◆ Instruction
Quote the lines of the listing below word for word, everything from the line containing "Where should I" down to the line containing "pos(296,52)", both included, and leave the pictures out of your answer.

-------- Dataset extract --------

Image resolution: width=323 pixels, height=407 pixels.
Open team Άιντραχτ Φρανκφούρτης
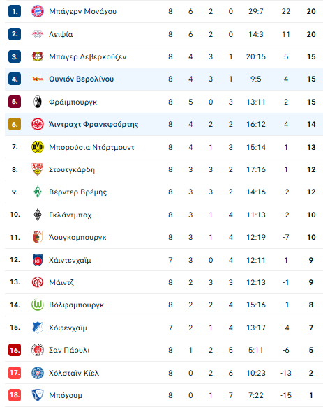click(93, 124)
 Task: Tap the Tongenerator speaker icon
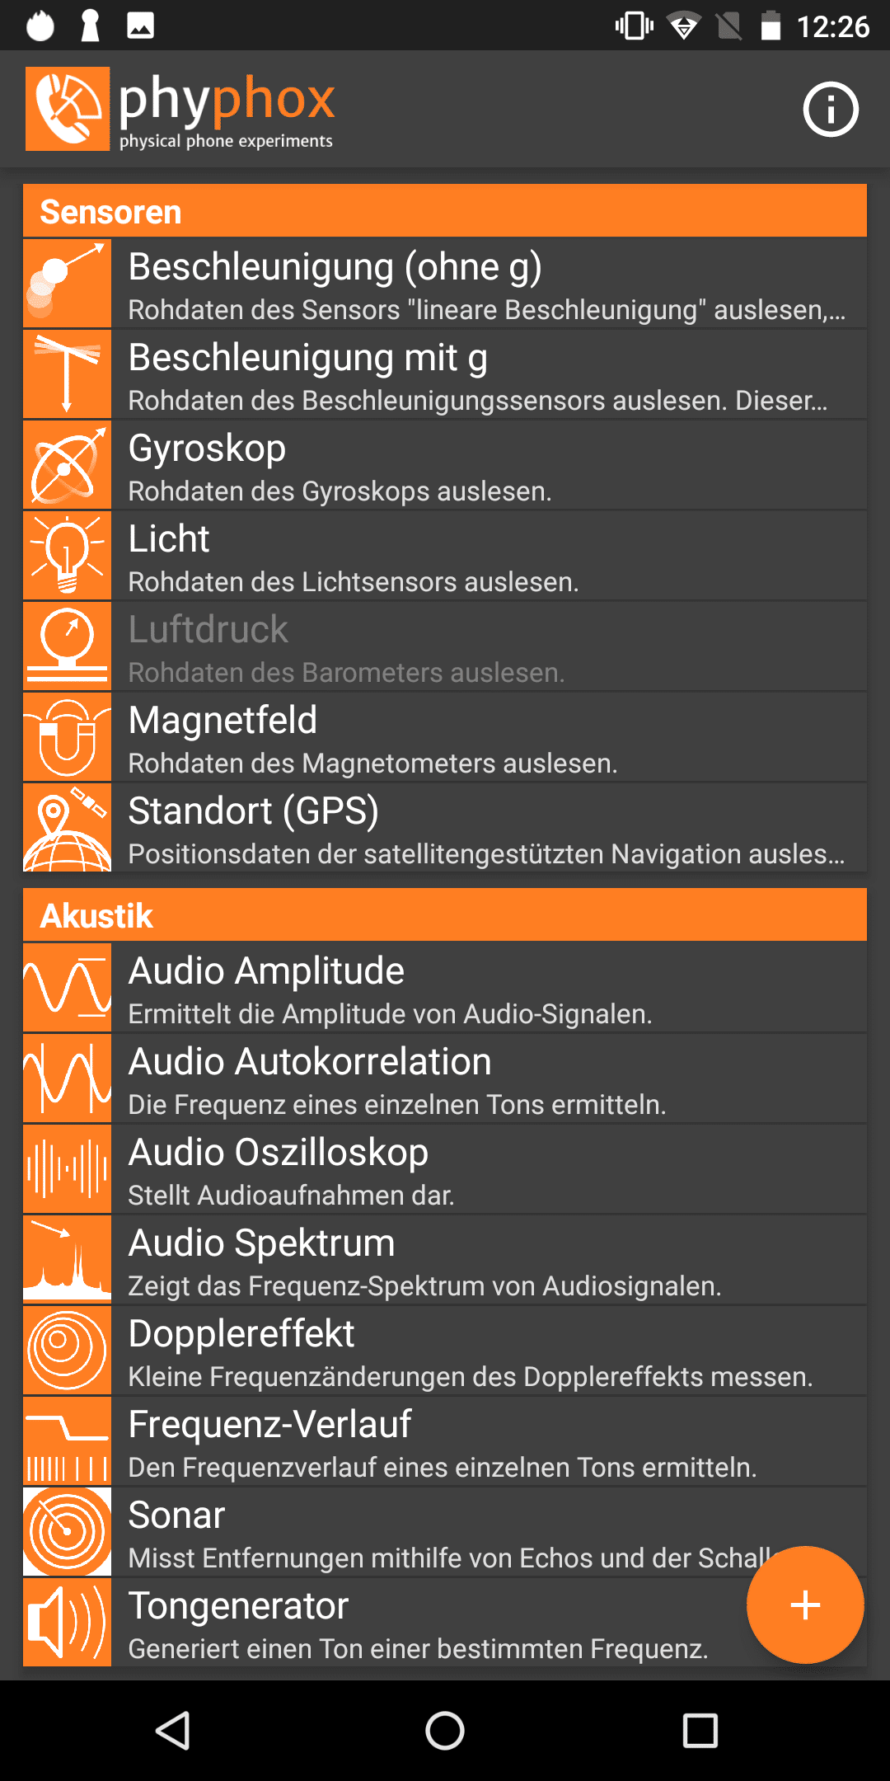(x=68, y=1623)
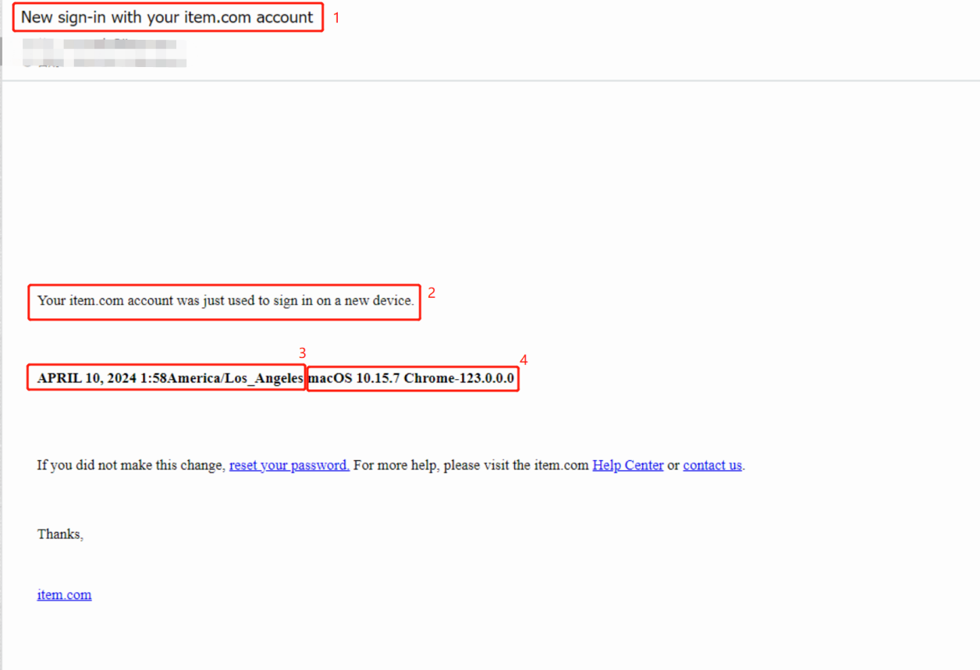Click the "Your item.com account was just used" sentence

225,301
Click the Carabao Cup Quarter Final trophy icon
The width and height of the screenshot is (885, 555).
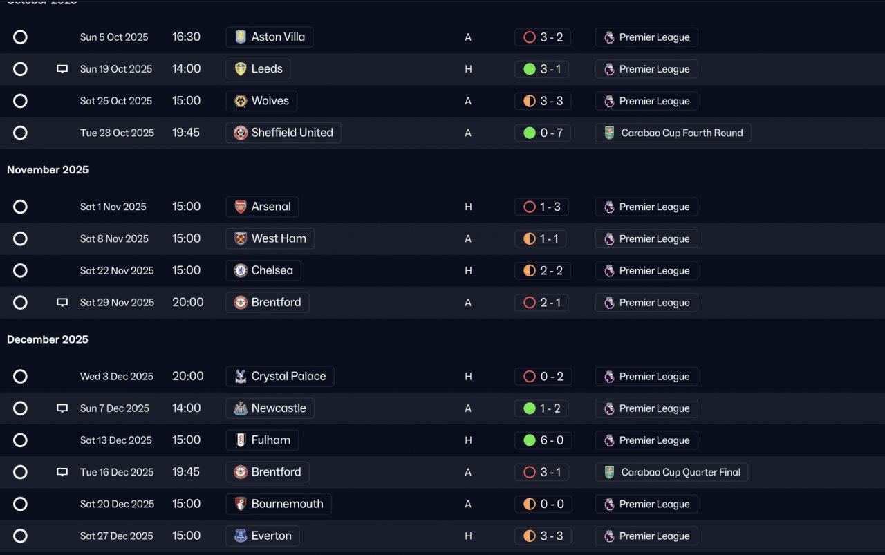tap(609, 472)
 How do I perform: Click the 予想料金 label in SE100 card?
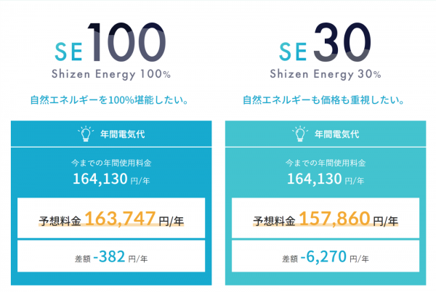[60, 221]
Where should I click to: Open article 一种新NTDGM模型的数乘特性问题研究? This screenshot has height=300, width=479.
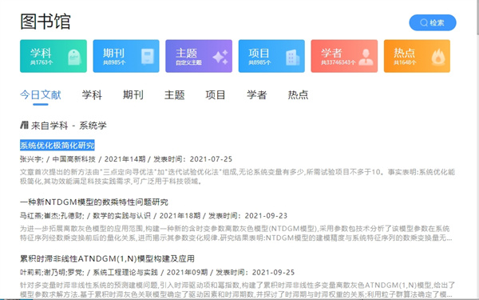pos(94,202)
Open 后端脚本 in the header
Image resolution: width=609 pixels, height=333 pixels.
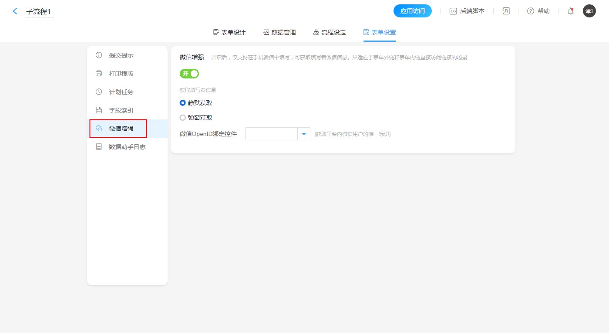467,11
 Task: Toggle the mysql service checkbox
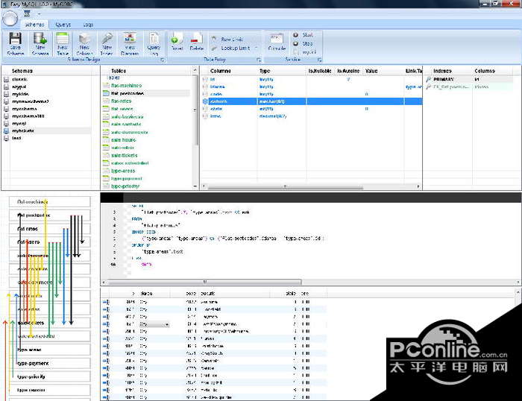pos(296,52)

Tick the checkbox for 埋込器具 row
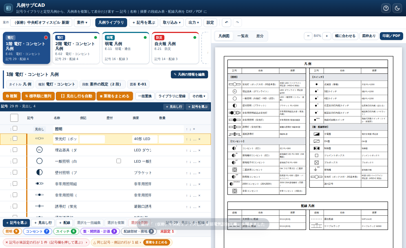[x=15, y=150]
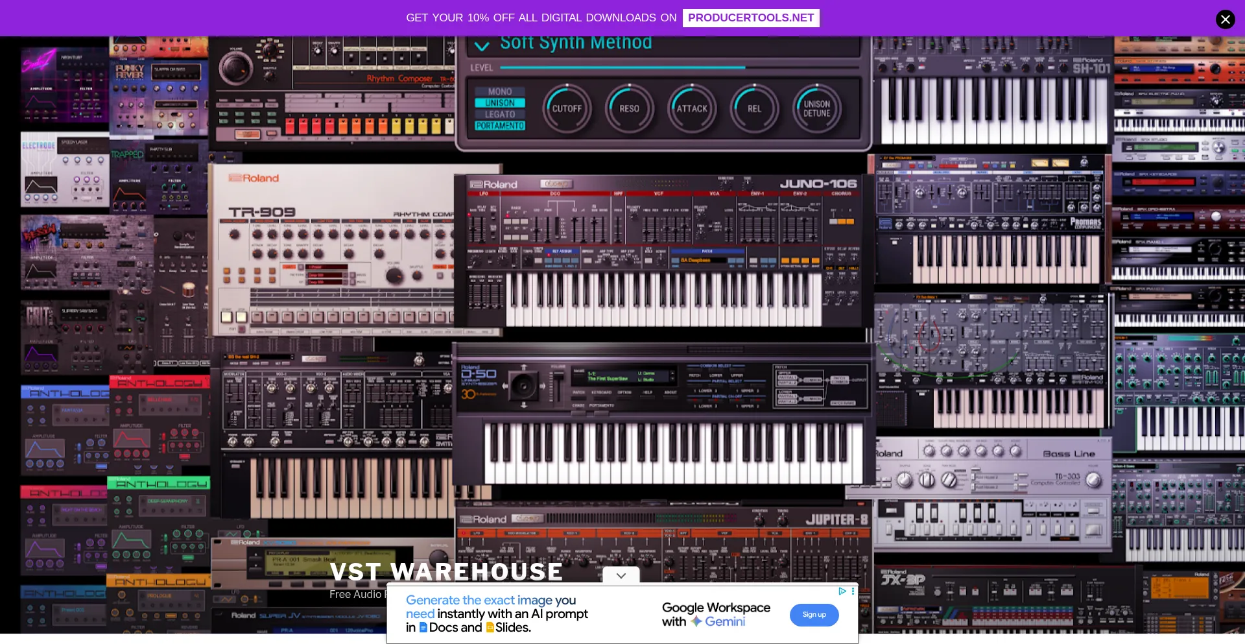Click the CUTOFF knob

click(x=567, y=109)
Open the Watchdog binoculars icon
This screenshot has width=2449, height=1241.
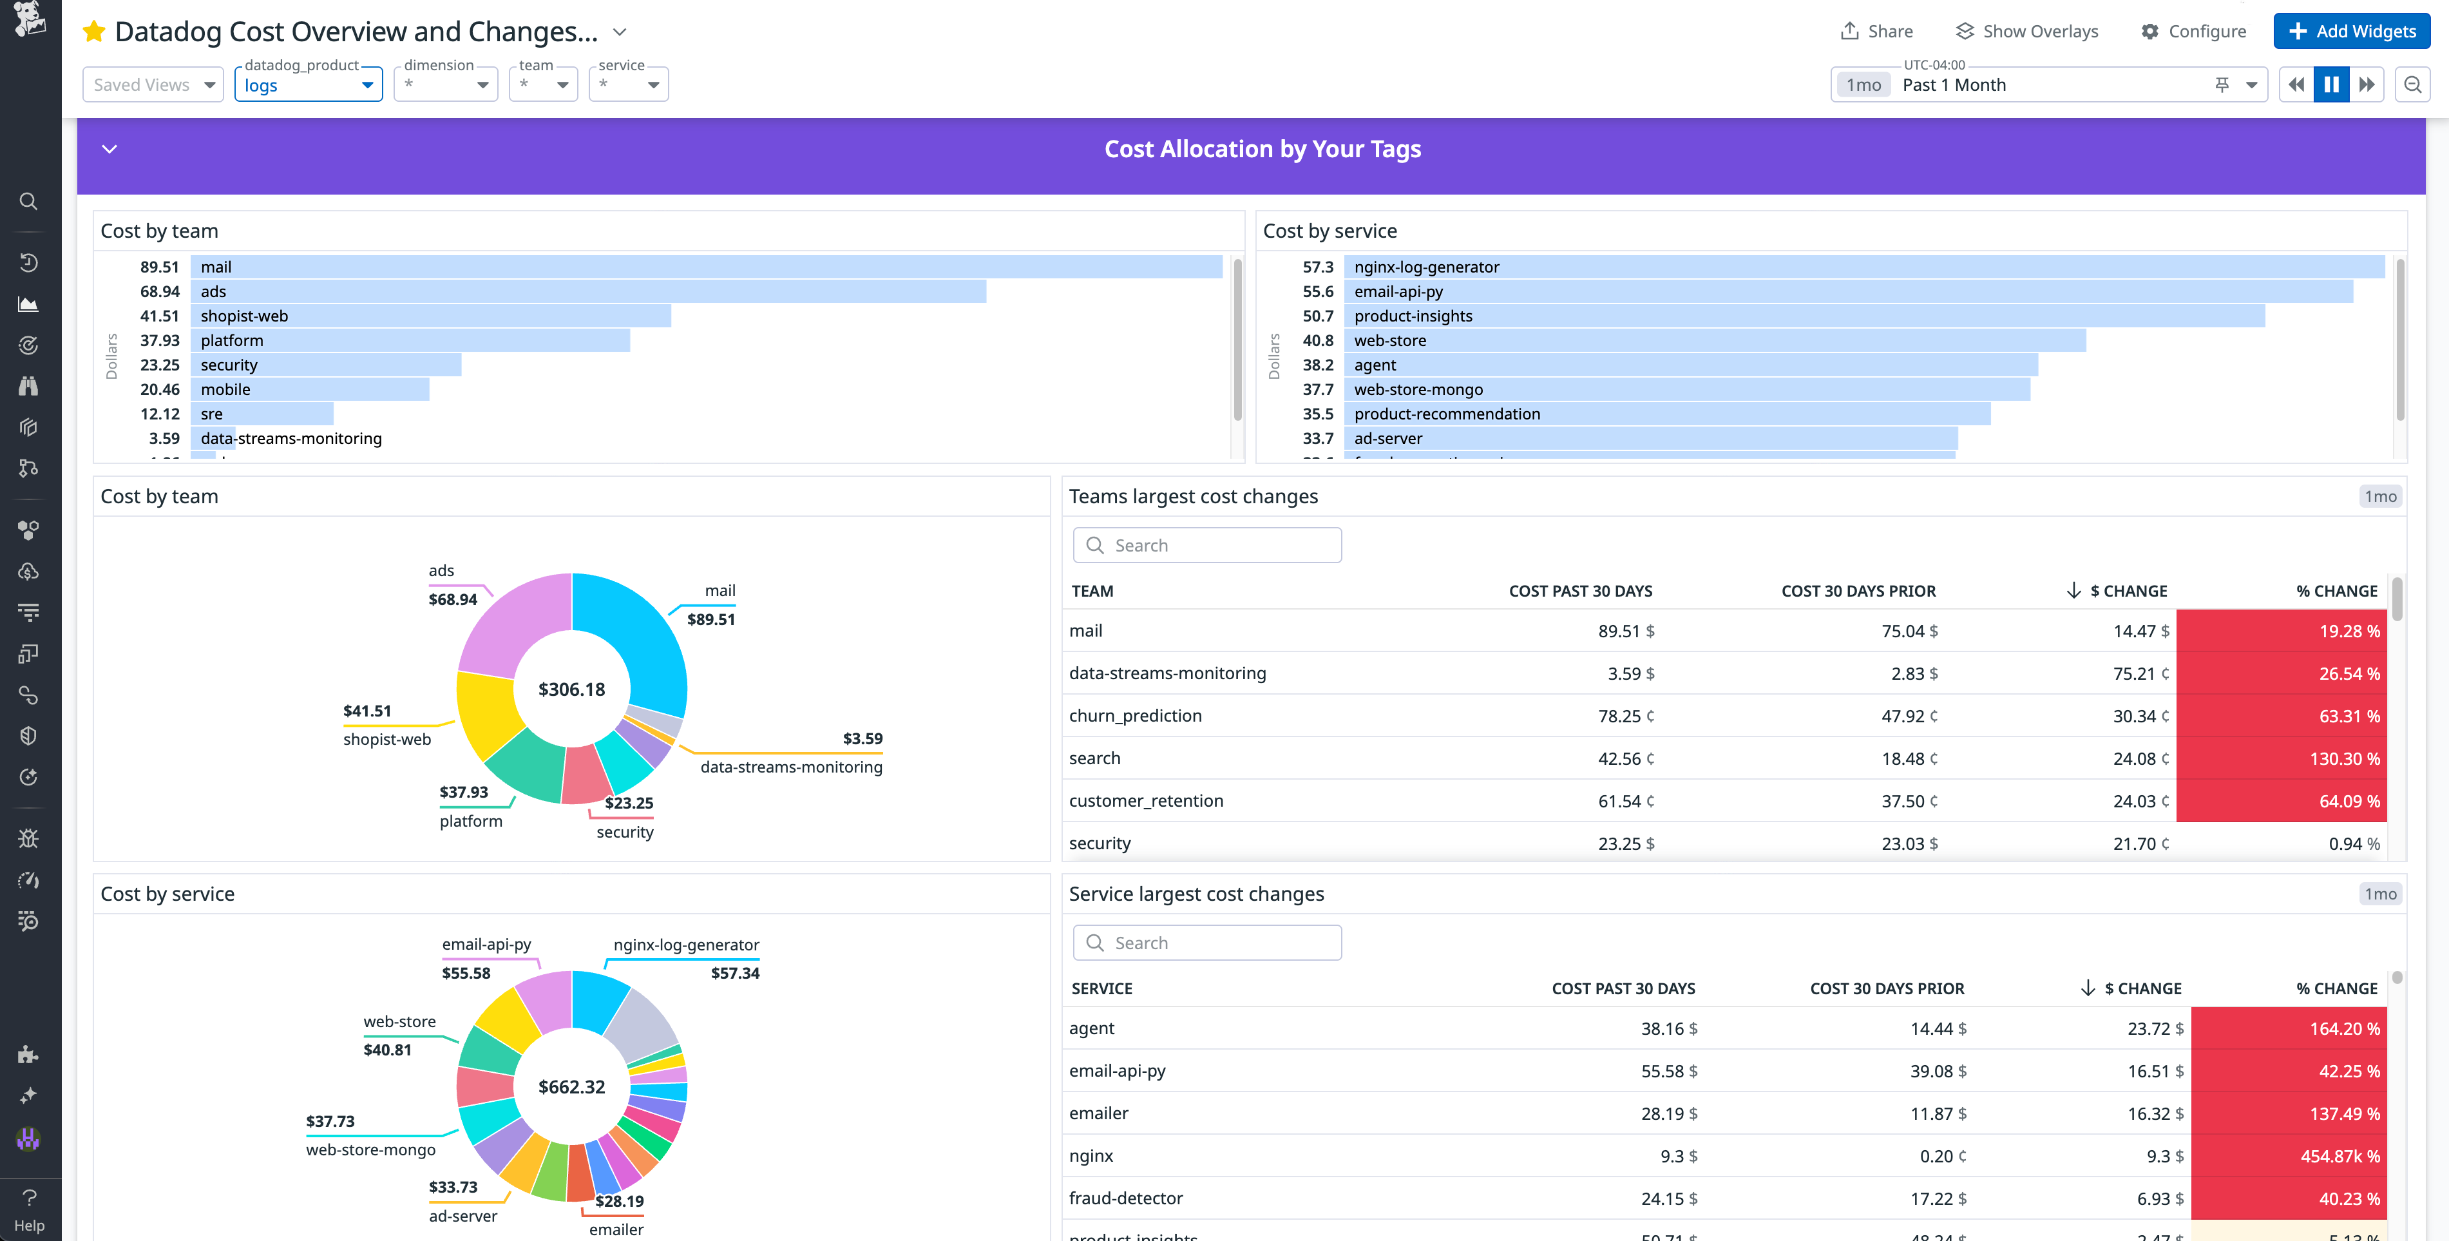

--------

◆ The reply
Where should I click to: Open article 一种新NTDGM模型的数乘特性问题研究? This screenshot has height=300, width=479.
pos(94,202)
Open 后端脚本 in the header
Image resolution: width=609 pixels, height=333 pixels.
467,11
 Task: Toggle the mysql service checkbox
pos(296,52)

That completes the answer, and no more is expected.